In November 2002, GM Dale Ouzts retired after 23 years and Tom Rieland became the fourth general manager of WOSU.
On April 5, 2005, Classical 89.7 WOSU-FM became the first station in central Ohio to broadcast a digital radio signal, officially starting the digital “HD Radio” era in Columbus.
In February, 2003 WOSU-TV went digital and provided the first multi-cast digital signal in the Columbus market which provided more than one channel using digital broadcast technology).
As part of the digital transition, WOSU had to transition to purchasing digital production equipment including high definition television recording. The impetus to invest in digital equipment and expand its community impact led to an agreement with the COSI Columbus (Center of Science and Industry) in downtown Columbus to share space and build new broadcast studios and outreach space.

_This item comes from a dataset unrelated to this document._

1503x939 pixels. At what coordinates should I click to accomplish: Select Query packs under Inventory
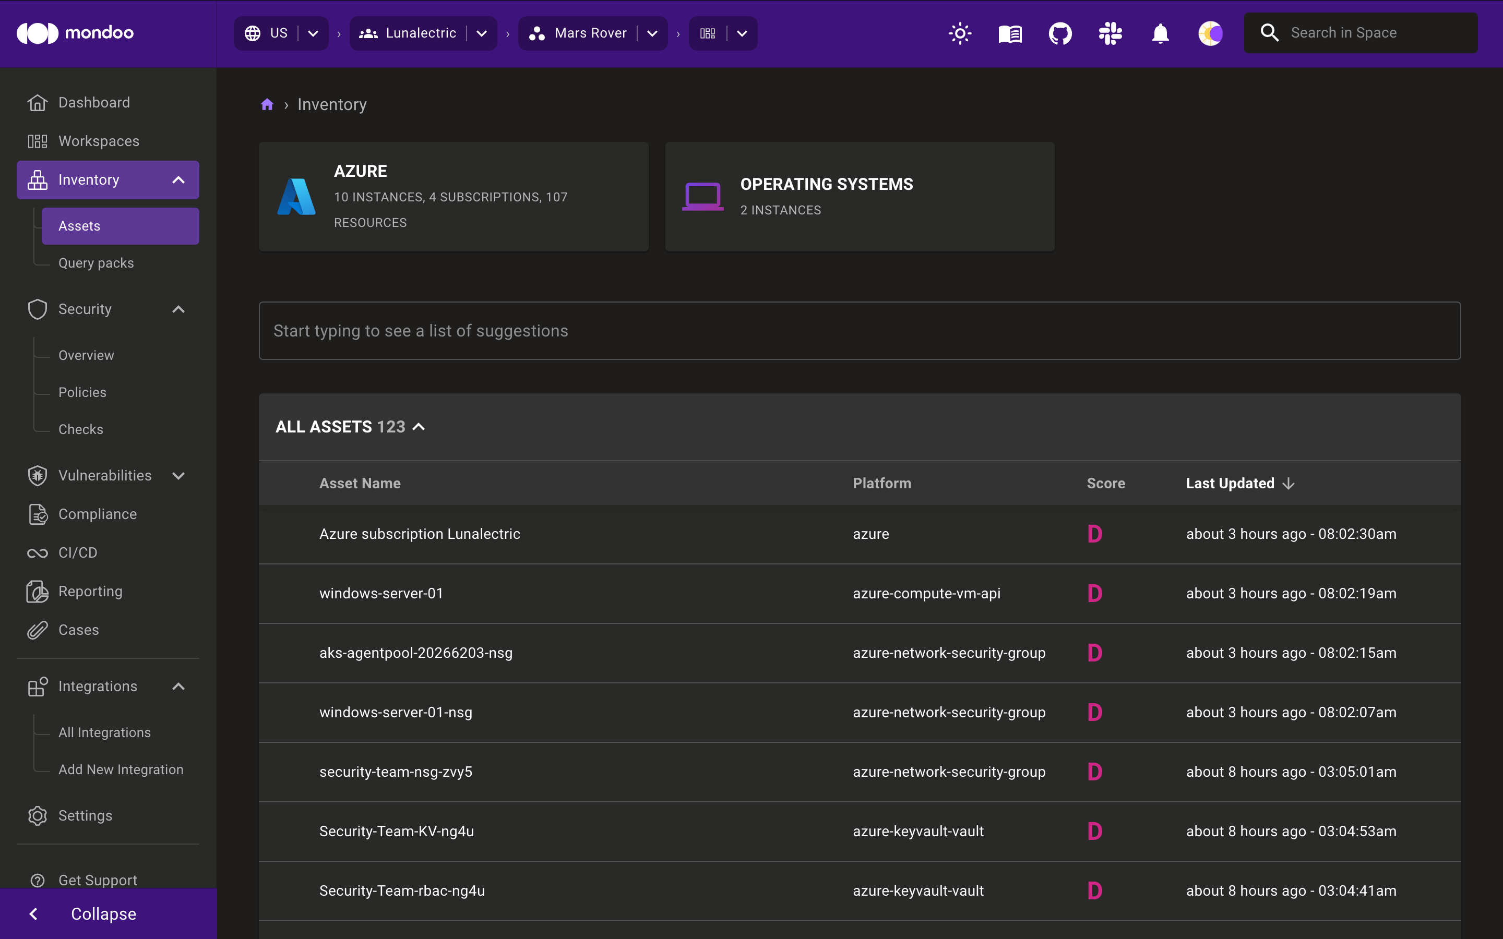pyautogui.click(x=96, y=262)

With initial seed funding from Ohio State University, WOSU@COSI opened in September 2006, after three years of planning and renovation.

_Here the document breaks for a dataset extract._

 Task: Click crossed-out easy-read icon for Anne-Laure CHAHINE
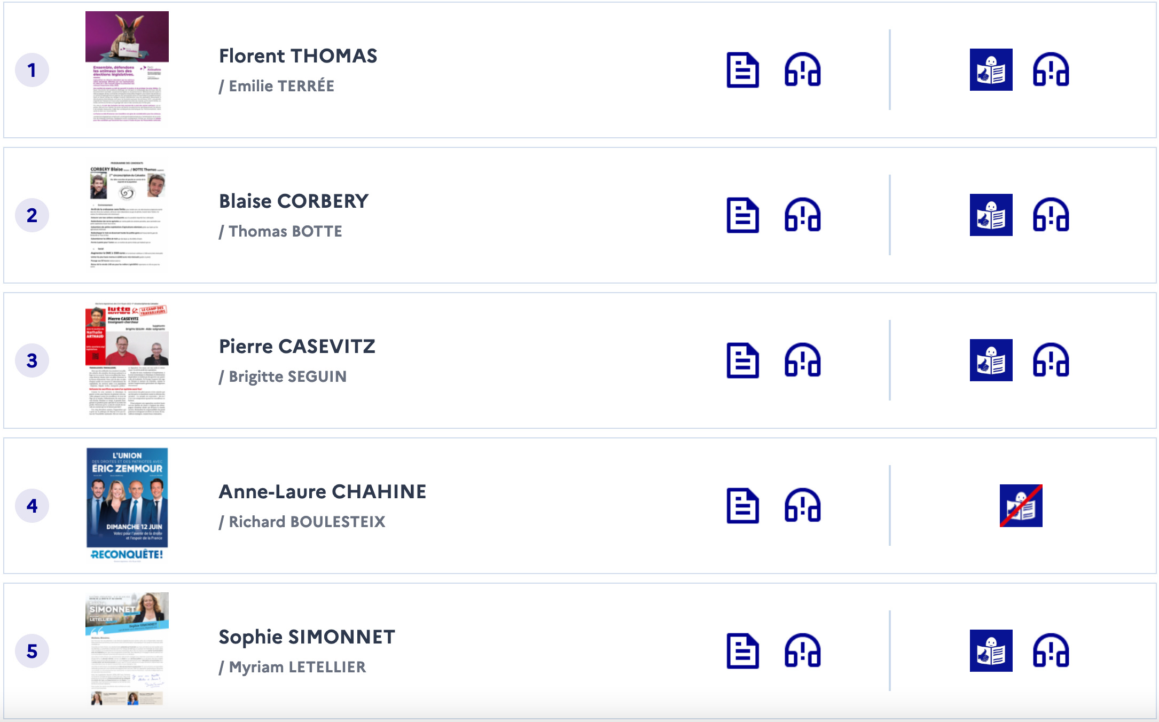point(1021,506)
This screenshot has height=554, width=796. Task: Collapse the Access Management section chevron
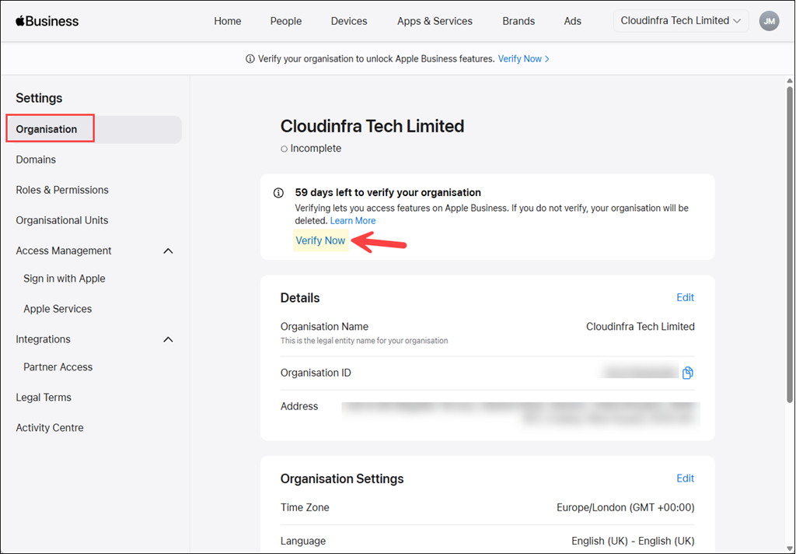point(168,251)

WOSU had success in major gifts to fund the facility, including the largest single gift in history from Battelle ($1.6 million) and other major support from AT&T, Nationwide, Scotts Miracle Gro and AEP, along with a number of individual gifts. The unique nonprofit partnership was lauded across the country and the PBS related NETA Conference was hosted in Columbus to showcase the facility.
WOSU@COSI houses a state-of-the-art digital media center, and has been designed as community space; a local gathering place for civic engagement, forums, performances, events, and meetings; an interactive exhibit area; and television and radio studios. The media center occupies approximately 12,000 square feet of space in COSI’s former Gallery 1.
In an effort to expand its news and public affairs audience, on January 14, 2008, WOSU-FM switched to a mixed news/classical format, introducing NPR news magazines during morning and evening drive-times along with several popular NPR weekend programs such as Weekend Edition,Car Talk, and Wait Wait… Don’t Tell Me!, plus This American Life from Public Radio International. Many of these programs were simulcast with its AM sister station WOSU-AM.
In December 2010, WOSU purchased commercial station WWCD. That station was given new call letters – WOSA – and switched to a full-time non-commercial classical music station.
WOSU-FM switched to a full-time NPR news/talk format, simulcasting with WOSU-AM.
WOSU also converted four of its repeater stations: WOSB in Marion, WOSE in Coshocton, WOSP in Portsmouth and WOSV in Mansfield to all classical music services. This established all day public radio news and public affairs and all day classical on two FM stations in central Ohio for the first time.
“Columbus Neighborhoods: Short North” debuted in March 2010, the first part a documentary series. “This project is the largest in WOSU’s history and we’ve been gratified by the community response and support,” said WOSU Public Media General Manager Tom Rieland. “We believe Columbus Neighborhoods, running through 2012 and beyond, helps us understand who we are, so we can understand where we’re going as a community.”
Television staff regularly produces Columbus on the Record, In The Know, and Broad & High, and continues to document local treasures such as the Ohio State University marching Band (“Pride of the Buckeyes”) and the now-closed Lazarus department store Many Happy Returns to Lazarus).
The radio side remains busy, earning No. 1 radio news operation in Ohio for 2010 and 2011, while the classical folks produce the Amadeus Deli, Saturday on Stage, Saturday with the Pops, Serenata, Symphony at Seven, and live broadcasts of Columbus Symphony, Columbus Jazz Orchestra (including the first broadcast from the newly renovated Lincoln Theatre using robotic cameras), ProMusica Chamber orchestra, etc.
On December 15, 2011, WOSU concluded a transaction to sell the 820 AM frequency, which served the University and community well for over 89 years.